**TASK INSTRUCTIONS:** Your answer should consist of the lines in the data below that contain "SEMAN".

**INPUT DATA:**
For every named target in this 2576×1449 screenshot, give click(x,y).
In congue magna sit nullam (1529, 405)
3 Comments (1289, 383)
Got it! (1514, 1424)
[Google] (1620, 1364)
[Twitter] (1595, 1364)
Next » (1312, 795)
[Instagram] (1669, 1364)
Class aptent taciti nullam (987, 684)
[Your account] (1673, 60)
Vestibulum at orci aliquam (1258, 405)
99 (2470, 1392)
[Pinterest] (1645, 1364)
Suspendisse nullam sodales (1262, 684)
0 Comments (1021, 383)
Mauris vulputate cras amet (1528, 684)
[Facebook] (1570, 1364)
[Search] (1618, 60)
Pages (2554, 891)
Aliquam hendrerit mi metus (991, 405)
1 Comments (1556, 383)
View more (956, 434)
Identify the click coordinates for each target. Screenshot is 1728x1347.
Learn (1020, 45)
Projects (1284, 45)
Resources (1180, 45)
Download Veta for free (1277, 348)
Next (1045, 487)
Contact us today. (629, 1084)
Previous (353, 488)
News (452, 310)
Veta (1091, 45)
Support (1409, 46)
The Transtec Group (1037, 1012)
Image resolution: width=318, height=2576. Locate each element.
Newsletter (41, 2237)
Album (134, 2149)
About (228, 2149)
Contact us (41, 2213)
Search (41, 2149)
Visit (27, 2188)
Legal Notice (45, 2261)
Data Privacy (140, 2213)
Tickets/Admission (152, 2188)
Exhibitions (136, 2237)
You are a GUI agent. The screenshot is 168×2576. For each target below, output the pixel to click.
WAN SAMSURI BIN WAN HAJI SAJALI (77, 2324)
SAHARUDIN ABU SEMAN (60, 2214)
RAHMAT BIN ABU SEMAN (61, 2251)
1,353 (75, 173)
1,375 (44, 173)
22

**SOLUTION BELOW:**
SAHARUDIN ABU SEMAN (60, 2214)
RAHMAT BIN ABU SEMAN (61, 2251)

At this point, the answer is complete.